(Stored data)
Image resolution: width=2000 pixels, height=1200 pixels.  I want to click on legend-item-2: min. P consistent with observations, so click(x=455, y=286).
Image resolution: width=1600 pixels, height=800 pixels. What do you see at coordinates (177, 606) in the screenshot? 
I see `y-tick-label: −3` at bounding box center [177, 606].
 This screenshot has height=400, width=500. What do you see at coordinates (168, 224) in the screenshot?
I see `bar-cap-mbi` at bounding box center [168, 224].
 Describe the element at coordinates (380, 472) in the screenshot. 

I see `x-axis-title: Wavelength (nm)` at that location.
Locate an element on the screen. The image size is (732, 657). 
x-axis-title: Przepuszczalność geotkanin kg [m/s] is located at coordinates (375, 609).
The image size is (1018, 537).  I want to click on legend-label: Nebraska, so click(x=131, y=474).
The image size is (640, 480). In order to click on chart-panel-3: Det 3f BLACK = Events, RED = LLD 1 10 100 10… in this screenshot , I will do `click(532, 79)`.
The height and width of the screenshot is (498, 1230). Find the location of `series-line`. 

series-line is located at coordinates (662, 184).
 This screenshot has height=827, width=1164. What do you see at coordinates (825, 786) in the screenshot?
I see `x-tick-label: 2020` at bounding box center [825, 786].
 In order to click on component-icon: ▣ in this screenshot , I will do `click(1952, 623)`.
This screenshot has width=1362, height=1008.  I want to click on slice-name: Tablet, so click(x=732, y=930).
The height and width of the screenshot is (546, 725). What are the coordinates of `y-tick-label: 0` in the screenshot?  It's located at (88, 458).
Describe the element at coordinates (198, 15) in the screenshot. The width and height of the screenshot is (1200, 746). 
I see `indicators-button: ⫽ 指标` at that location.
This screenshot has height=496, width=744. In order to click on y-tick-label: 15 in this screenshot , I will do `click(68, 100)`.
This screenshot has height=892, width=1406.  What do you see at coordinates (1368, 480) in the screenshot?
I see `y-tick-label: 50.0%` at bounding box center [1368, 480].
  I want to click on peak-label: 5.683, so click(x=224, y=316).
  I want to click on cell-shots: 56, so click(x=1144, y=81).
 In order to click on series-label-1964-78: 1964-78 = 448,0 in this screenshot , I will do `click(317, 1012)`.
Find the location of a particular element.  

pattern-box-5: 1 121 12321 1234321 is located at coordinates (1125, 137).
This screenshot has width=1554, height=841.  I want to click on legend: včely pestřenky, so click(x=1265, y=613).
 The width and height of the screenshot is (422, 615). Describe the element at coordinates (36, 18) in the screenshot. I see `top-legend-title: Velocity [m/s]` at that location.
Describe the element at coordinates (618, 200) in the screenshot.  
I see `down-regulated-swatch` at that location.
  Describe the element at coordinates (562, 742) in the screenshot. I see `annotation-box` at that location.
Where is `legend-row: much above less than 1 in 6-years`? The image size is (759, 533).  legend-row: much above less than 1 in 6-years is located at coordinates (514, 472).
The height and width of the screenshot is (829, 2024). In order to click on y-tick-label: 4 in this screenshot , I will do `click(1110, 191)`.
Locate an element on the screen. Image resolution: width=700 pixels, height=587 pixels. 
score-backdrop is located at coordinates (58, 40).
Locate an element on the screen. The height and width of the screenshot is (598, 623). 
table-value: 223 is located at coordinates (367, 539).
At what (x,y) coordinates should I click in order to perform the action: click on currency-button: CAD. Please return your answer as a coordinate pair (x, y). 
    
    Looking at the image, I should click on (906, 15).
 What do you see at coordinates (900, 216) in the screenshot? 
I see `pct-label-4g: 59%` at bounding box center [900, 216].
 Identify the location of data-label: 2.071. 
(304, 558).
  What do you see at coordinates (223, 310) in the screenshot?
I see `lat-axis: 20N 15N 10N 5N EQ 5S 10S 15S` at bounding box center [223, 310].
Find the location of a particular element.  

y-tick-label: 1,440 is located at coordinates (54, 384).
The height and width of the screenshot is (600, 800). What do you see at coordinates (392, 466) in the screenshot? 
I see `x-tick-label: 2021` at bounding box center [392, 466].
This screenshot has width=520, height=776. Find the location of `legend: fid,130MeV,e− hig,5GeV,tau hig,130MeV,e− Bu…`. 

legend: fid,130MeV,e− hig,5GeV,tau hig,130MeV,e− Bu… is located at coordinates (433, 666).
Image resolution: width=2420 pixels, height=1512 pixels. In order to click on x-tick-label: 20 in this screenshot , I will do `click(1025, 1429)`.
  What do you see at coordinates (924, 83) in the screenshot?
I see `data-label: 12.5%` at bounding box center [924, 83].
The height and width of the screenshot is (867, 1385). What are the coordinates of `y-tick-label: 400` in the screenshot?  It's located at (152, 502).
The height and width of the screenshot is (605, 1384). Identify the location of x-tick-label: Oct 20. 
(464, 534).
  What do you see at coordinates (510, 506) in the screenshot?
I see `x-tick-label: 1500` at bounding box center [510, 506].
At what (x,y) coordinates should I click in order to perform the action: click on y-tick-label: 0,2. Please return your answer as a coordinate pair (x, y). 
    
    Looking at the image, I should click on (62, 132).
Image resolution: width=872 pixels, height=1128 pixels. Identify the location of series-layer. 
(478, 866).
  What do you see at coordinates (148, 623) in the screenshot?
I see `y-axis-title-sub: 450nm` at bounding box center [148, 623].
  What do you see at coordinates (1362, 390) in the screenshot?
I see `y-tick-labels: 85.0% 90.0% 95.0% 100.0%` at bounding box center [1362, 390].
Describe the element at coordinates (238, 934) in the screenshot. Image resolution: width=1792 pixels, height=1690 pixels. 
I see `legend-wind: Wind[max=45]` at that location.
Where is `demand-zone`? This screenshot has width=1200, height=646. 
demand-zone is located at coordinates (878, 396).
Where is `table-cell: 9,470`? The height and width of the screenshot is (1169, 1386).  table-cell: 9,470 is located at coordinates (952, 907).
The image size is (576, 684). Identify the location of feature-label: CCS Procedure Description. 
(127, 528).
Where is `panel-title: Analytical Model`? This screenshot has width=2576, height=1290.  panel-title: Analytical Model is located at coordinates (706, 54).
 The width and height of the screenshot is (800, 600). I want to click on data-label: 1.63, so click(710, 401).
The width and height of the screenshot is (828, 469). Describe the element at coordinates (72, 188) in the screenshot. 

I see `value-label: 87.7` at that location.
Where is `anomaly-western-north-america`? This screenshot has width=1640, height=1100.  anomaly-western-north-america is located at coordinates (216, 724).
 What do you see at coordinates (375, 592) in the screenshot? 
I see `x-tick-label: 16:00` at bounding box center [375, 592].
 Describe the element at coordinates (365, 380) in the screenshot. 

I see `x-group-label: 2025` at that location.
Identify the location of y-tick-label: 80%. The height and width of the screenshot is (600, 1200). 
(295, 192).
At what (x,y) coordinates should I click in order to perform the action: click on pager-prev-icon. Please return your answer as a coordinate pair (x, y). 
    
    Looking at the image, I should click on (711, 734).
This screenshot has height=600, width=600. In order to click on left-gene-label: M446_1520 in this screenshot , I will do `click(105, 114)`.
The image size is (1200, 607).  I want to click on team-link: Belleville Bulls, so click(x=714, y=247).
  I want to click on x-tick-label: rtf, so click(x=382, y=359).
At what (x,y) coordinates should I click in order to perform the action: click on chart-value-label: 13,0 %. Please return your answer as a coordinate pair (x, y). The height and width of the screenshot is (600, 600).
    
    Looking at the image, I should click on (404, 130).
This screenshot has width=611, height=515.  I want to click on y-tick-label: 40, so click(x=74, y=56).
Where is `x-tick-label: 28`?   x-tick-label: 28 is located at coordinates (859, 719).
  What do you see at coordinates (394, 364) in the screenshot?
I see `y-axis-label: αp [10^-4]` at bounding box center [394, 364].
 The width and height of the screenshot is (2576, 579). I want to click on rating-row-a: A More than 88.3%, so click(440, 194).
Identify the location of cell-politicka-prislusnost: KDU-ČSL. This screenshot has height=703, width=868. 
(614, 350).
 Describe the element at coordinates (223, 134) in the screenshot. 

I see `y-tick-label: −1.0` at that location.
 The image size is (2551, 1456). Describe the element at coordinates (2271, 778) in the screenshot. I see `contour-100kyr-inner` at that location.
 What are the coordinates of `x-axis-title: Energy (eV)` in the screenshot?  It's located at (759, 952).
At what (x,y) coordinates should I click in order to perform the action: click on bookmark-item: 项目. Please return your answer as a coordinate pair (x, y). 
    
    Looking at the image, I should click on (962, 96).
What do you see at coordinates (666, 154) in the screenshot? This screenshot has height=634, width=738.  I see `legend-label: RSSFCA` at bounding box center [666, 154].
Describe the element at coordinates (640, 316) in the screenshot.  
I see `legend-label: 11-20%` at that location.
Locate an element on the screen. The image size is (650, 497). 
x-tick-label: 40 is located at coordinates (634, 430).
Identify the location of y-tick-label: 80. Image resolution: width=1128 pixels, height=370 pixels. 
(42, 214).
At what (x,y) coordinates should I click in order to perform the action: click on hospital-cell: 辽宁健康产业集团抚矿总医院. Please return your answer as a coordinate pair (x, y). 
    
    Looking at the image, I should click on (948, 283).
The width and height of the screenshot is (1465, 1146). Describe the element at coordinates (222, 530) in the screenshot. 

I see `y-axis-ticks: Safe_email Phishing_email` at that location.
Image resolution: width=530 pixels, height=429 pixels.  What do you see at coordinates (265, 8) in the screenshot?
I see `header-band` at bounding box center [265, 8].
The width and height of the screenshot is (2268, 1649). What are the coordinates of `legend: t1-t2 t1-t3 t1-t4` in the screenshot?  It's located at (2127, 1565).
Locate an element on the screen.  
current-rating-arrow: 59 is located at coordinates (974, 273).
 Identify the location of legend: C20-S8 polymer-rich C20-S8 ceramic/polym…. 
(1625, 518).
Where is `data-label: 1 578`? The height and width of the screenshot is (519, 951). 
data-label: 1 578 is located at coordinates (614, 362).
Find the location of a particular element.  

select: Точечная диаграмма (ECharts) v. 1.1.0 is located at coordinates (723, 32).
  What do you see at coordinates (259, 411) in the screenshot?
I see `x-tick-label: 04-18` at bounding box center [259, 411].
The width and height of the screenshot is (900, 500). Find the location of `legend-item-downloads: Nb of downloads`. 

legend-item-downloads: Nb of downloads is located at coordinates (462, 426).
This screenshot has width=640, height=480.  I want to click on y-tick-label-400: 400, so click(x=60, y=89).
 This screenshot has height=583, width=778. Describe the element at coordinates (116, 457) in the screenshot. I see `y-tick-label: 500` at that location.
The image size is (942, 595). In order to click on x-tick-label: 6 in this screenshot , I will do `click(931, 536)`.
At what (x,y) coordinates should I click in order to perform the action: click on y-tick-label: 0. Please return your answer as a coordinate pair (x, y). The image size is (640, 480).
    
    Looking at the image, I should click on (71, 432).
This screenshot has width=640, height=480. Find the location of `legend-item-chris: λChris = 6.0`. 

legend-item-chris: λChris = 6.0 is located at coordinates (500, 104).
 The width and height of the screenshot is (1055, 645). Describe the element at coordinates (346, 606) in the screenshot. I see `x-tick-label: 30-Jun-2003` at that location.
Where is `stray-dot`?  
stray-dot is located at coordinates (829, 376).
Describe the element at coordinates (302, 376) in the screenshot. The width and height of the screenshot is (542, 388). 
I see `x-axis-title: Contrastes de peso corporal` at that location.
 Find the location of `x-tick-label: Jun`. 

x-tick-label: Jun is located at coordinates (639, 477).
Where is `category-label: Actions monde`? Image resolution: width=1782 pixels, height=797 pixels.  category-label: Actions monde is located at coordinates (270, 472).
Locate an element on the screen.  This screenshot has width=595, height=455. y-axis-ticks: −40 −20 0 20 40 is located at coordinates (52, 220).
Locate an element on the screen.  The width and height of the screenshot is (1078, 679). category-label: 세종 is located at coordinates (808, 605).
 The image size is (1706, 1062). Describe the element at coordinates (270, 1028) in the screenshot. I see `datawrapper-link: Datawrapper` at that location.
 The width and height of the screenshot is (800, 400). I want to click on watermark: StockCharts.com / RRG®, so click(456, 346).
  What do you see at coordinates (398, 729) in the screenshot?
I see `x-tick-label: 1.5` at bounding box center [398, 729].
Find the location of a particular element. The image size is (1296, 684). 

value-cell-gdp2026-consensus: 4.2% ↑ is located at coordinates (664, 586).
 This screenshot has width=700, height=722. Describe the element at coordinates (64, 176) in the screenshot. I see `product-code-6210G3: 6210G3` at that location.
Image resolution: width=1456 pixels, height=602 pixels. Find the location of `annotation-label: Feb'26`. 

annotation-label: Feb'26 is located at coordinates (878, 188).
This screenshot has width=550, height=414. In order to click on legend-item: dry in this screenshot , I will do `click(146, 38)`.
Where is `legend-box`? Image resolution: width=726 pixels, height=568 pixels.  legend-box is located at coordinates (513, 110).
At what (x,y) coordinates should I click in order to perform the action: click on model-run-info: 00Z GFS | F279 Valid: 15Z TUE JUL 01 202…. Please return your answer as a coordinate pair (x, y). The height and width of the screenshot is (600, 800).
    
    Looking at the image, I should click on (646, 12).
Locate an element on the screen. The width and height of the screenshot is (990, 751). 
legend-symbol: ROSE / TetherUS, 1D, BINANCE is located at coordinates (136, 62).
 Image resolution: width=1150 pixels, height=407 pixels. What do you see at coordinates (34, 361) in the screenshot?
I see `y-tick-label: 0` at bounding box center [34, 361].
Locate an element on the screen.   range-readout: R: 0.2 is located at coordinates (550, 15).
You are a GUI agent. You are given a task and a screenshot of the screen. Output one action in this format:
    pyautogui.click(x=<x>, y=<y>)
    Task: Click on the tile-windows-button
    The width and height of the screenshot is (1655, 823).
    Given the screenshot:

[DIRECTIVE]
Format the material from its start through the line containing "center [168, 224]." as a JSON list of strings, one string per line and no entries for blank lines.

[EXERCISE ANSWER]
[
  "Image resolution: width=2000 pixels, height=1200 pixels.  I want to click on legend-item-2: min. P consistent with observations, so click(x=455, y=286).",
  "Image resolution: width=1600 pixels, height=800 pixels. What do you see at coordinates (177, 606) in the screenshot? ",
  "I see `y-tick-label: −3` at bounding box center [177, 606].",
  " This screenshot has height=400, width=500. What do you see at coordinates (168, 224) in the screenshot?",
  "I see `bar-cap-mbi` at bounding box center [168, 224]."
]